To quote myself from a month or so ago about the iPhone update then:
The other interesting thing about the 1.0.2 update is that Apple didn't try to prevent the hacks that are out there. This is still up in the air, IMHO, in terms of whether it will continue or not. It's a losing battle, Apple knows this, and the hackers know it, but the carriers are dumb as dirt and AT&T or their next mobile partner (whoever that may be) may insist on some sort of effort on Apple's part to crack down on the hackers. If we see 1.0.3 and 1.1 and 1.2, etc. and there's still no attempt to thwart the hackers? Then we'll know for sure, still... one would have assumed that Apple would have done *something* in this release as a sort of "shot across the bow" but they didn't, which bodes well for a future, more open platform.
Well, update 1.1.1 has come, and we now know that in fact, the new cool open Apple is still the old insane closed Apple of old. There is no "benevolent Apple" which is looking the other way while hackers "extend" their platform, there is simply the dictatorial Apple of old. This is shown quite clearly by both the latest update which hammered all the iPhone hacks out there, and by the iPod Touch, which has ZERO real reason not be an open platform.
The fact that Apple hammered the unlocking hacks doesn't surprise me, or actually many others out there one bit. (Unlocking, to be clear, means that the iPhone would be able to use a SIM from any carrier). We all know that there's a contract somewhere with AT&T and now O2, T-Mobile Germany and Orange which guarantees exclusivity. At worst Apple might have been in legal hot water if they couldn't demonstrate their ability to keep their phones locked to those carriers, at best the ease which anyone could unlock their phones would hamper Apple's ability to sign exclusive partners in the future. So the fact that Apple came down on this? No brainer.

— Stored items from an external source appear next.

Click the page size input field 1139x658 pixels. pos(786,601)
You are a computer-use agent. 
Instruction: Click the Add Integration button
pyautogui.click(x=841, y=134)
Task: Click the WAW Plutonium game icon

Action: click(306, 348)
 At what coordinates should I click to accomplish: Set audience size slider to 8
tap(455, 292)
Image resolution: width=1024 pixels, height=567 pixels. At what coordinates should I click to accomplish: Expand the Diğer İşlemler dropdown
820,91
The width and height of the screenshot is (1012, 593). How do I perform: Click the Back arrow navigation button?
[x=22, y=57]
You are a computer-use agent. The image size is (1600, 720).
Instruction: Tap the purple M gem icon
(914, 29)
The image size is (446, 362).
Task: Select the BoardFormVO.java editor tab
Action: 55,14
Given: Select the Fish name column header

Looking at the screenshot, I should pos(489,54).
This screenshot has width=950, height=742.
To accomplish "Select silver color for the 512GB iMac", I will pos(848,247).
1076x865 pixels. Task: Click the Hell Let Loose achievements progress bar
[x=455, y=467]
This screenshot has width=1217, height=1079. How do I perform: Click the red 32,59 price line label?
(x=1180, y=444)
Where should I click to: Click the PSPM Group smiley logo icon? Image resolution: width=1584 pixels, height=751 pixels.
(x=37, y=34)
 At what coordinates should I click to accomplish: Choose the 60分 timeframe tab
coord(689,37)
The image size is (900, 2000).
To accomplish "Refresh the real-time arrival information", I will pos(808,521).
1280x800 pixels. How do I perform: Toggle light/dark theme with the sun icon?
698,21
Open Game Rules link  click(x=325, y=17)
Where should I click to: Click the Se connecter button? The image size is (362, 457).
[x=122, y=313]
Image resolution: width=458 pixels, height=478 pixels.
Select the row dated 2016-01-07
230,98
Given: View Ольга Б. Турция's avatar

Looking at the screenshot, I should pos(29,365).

The fact that these unlocked phones have been more or less bricked? Wow! Harsh.
But what about all those other, less umm, threatening hacks out there? Why did Apple hammer all those "third party" apps which power users have been enjoying for a month or so now? They've become so common, David Pogue of the NYT did a video review of them just yesterday! Like David said in the video, apps like a little Sudoku game isn't going to hurt anything, why hammer them? Maybe this was simply an offshoot of the unlocking fix, and by closing whatever holes that enabled the iPhone to use any SIM card, they just happened to hammer the ability for it to run third party apps. Well, though I have no doubt that this is what all the Apple apologists will claim, in general I'm thinking that's pretty much bullshit. Disabling third party apps gives Apple back the complete control over the iPhone's apps and was most likely a specific goal of this update.
The fact that it's been 24 hours and we haven't seen a "fix" for the new update by the hackers? Well, that's a pretty good sign that it's a non-trivial change, most likely designed specifically to make it more difficult for future hacks. Like I said a month ago, this is a losing battle, and Apple knows this, but right now they're not ready to give it up just yet. I'm sure the long term plan *has* to be to be an open iPhone/handheld platform, but Apple is going to do it on their terms. Mostly likely with a "one more thing" type announcement that will put the zealots into a frenzy of excitement when it happens (like when Marines let you take a dump by yourself the first time after bootcamp), but this won't happen for a while yet.
The amazing thing though, is that Apple is Apple, so they can continue to do this and get away with it. Tim O'Reilly - one of the great proponents of open source and open platforms - expressed what can only be called "minor frustration" yesterday that the iPhone wasn't open, rather than what would probably be outright wrath with any other vendor that had such a locked down, proprietary system. It's quite amusing to see.
I won't pretend I understand it, and I won't hope fervently that the hackers out there wasting their time on the iPhone turned their attention to better pursuits (like extending the open N800, or developing Symbian apps for the more powerful N95) because history has shown that Apple continues to engender a "special relationship" with the tech community that for whatever reason, continues on regardless of their actions. Like the codependent spouse of an abusive alcoholic, the Apple zealots just keep coming back for more.
Well, I hope at least the sex is good.